§ **EXTRAIT PRÉSENTÉ**
++++++++

"Thinking outside the box": le budget, un totem qui mériterait d'être dépoussiéré.
- formationsconsulti
- 10 nov. 2023
- 5 min de lecture

Avec son calendrier bien rôdé, l’exercice du budget rythme l’activité des grandes entreprises et administrations.
La nécessité de cet outil est vue comme une évidence car, sur le papier, il ne présente que des avantages pour les Dirigeants. Il leur donne notamment une prévision de l’activité relativement fiable et le moyen de challenger les responsables opérationnels.
Challenger en fixant des objectifs ambitieux à réaliser (volume de vente, chiffre d’affaires, rentabilité, effectifs, coûts, date de réalisation des projets ou opérations projetés, de lancement des produits, indicateurs qualité,…)
Ces objectifs vont être traduits en KPI(1) pour être figés dans le marbre du budget.

++++++++

§ **INFORMATIONS FOURNIES**
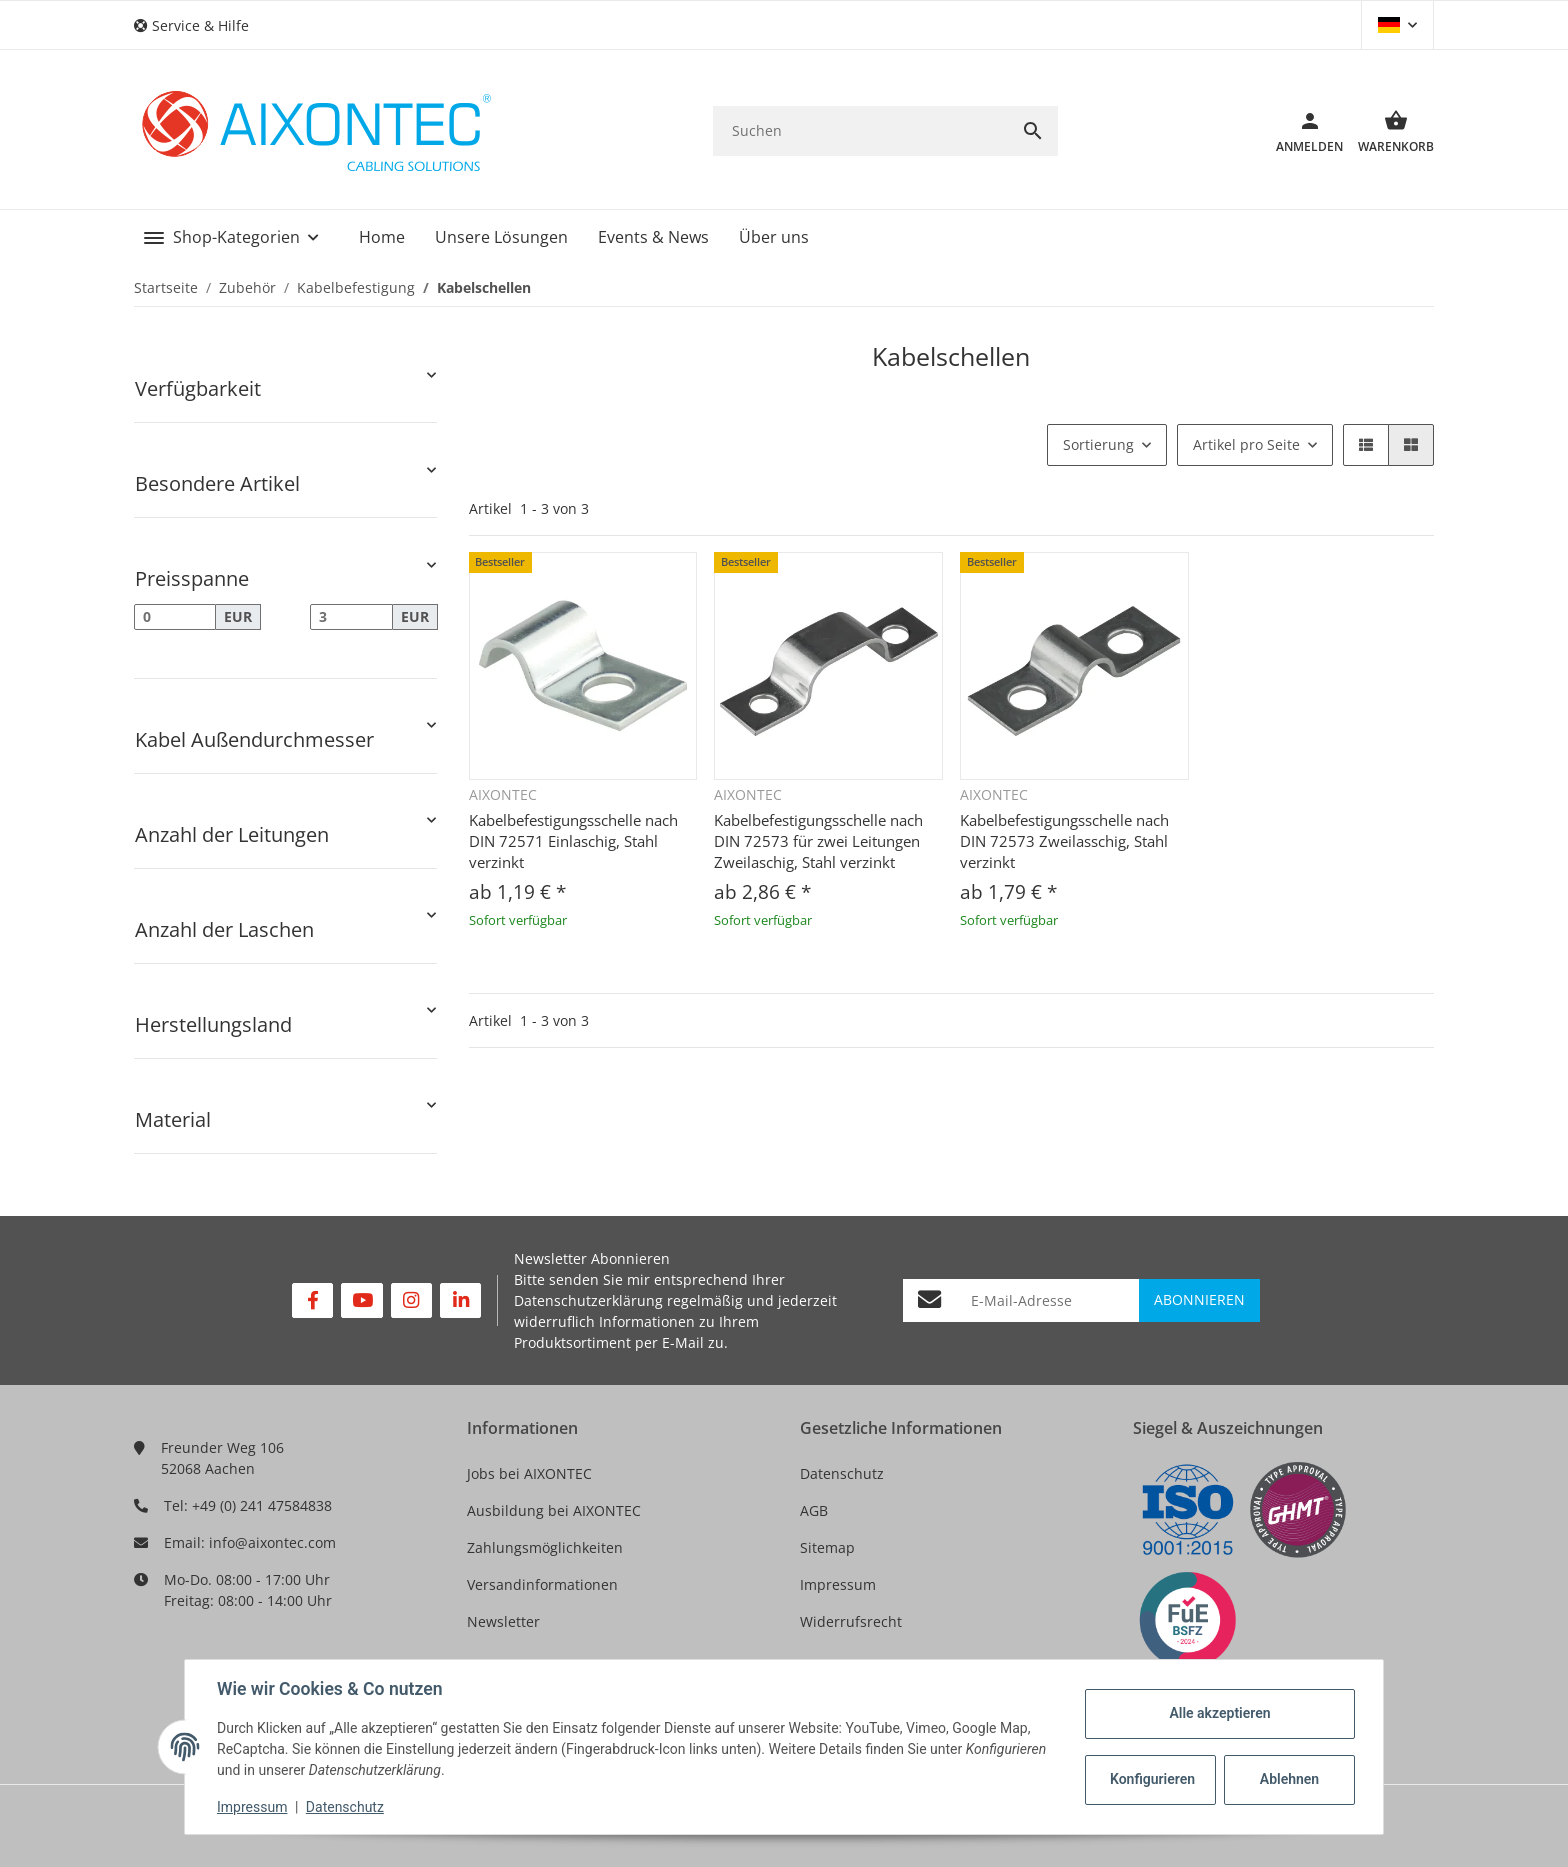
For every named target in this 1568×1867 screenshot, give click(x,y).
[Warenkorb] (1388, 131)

++++++++

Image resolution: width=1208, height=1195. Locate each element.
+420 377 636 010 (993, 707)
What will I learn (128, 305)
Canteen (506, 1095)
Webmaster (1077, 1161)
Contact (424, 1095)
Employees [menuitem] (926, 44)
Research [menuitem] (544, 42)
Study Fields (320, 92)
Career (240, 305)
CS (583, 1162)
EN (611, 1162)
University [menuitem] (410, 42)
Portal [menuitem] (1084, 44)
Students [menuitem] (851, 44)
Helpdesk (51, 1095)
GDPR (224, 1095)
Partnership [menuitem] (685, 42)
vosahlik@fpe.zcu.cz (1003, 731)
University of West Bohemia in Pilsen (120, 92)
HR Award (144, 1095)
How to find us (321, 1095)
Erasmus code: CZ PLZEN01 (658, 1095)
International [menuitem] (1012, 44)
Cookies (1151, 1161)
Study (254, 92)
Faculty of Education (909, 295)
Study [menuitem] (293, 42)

++++++++

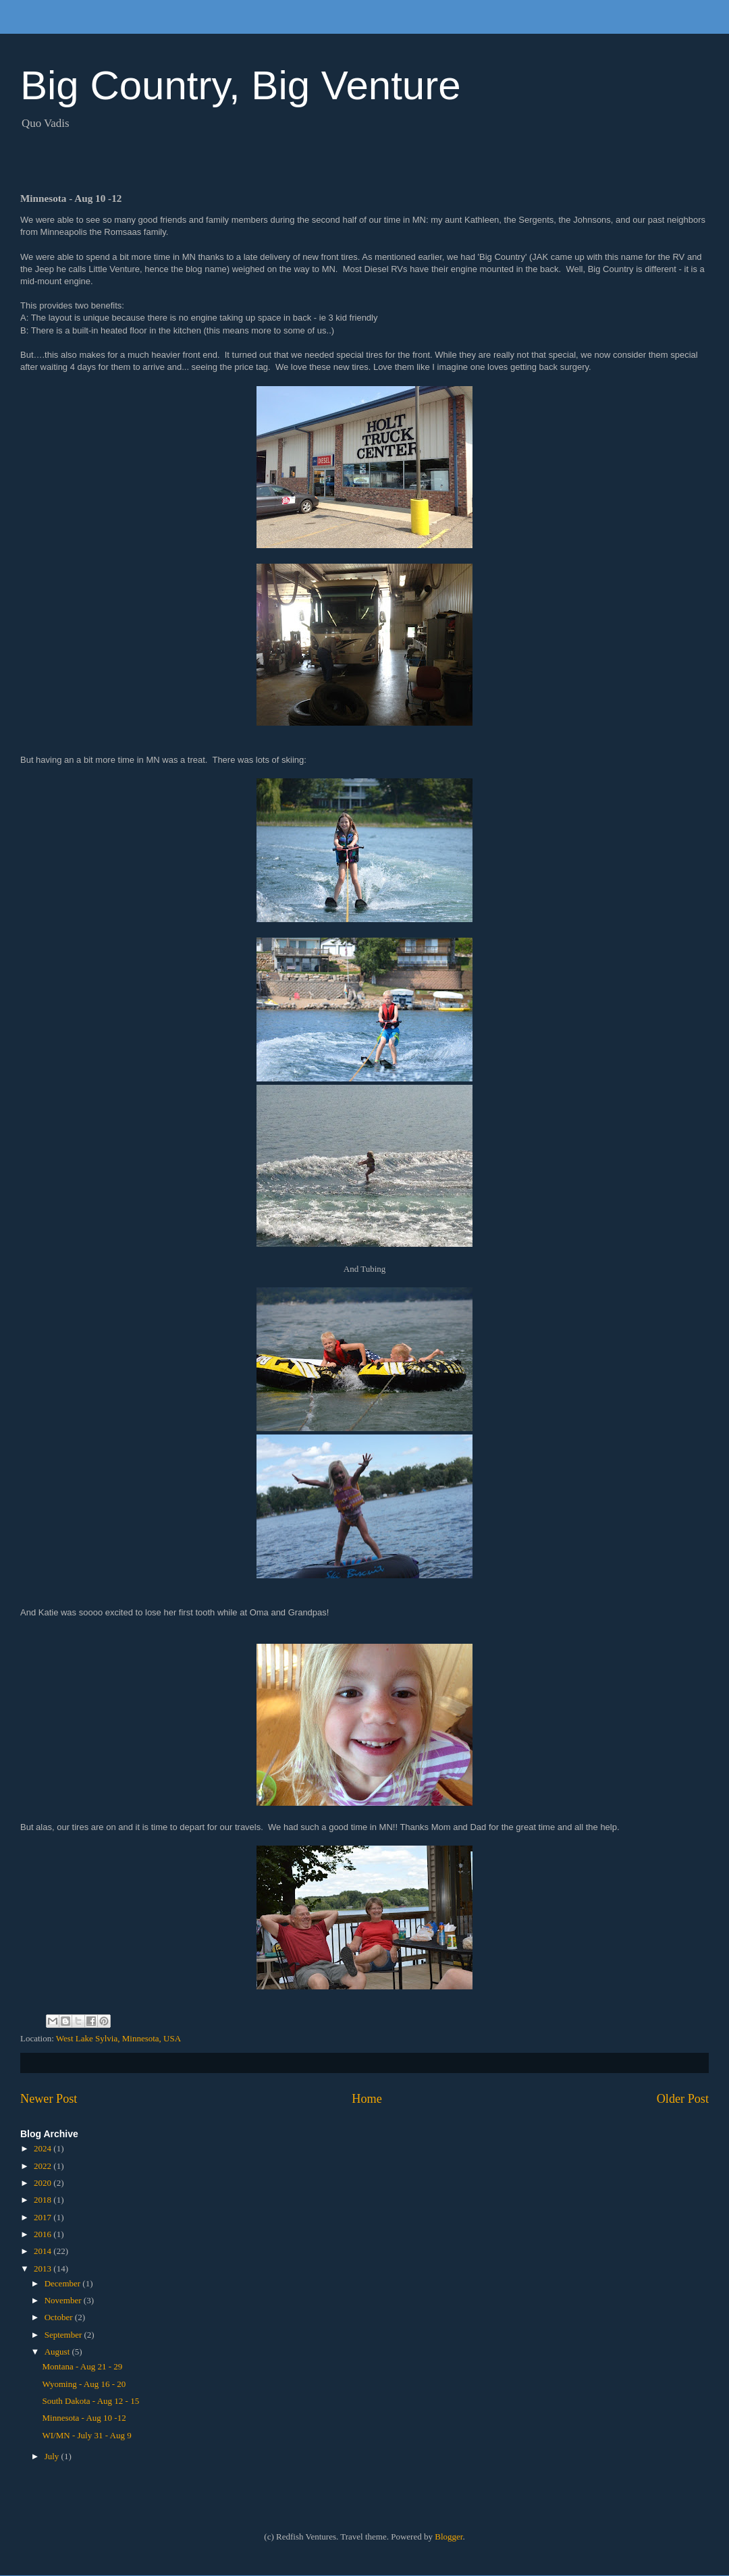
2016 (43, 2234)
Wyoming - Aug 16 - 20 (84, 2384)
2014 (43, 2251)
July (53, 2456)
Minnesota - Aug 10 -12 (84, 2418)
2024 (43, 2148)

++++++++

§ **À FAIRE**
(1) Quels objectifs ambitieux le texte sur le budget énumère-t-il entre parenthèses ? Citez-les tous.
(2) Donnez la suite du texte sur le budget, à partir de sa dernière phrase.

§ **RÉSULTATS DANS L'ORDRE**
(1)
- volume de vente
- chiffre d'affaires
- rentabilité
- effectifs
- coûts
- date de réalisation des projets ou opérations projetés, de lancement des produits
- indicateurs qualité

(2)
Challenger en mettant la pression sur les responsables des entités opérationnelles pour qu’ils expliquent les écarts allant dans le mauvais sens et comment ils prévoient de rattraper le retard.
Le budget est donc incontournable ; c’est un totem indéboulonnable dans les grandes entreprises (ou autres administrations…).
Pourtant si cet outil est puissant, il présente des faiblesses non négligeables.
La première difficulté a pour origine la nécessité qu’à la Direction de fixer des objectifs ambitieux sans qu’ils deviennent totalement irréalistes.
Trop ambitieux, ils démotivent et génèrent un climat anxiogène peu propice à une remonté transparente des informations du terrain. Quand la partie est perdue d’avance, il difficile de mobiliser les troupes autrement que par la contrainte.
La prévision est d’emblée surestimée avec toutes les conséquences négatives que cela peut avoir.
Trop accessibles, ils n’incitent pas à la recherche de performance. On prend ainsi le risque de la médiocrité ou du dépassement par la concurrence.
Comme le rappelle l'acronyme SMART (2) l'objectif doit être Atteignable et Réalisable.
Le Dirigeant et le responsable opérationnel ont généralement des intérêts antinomiques sur ce sujet.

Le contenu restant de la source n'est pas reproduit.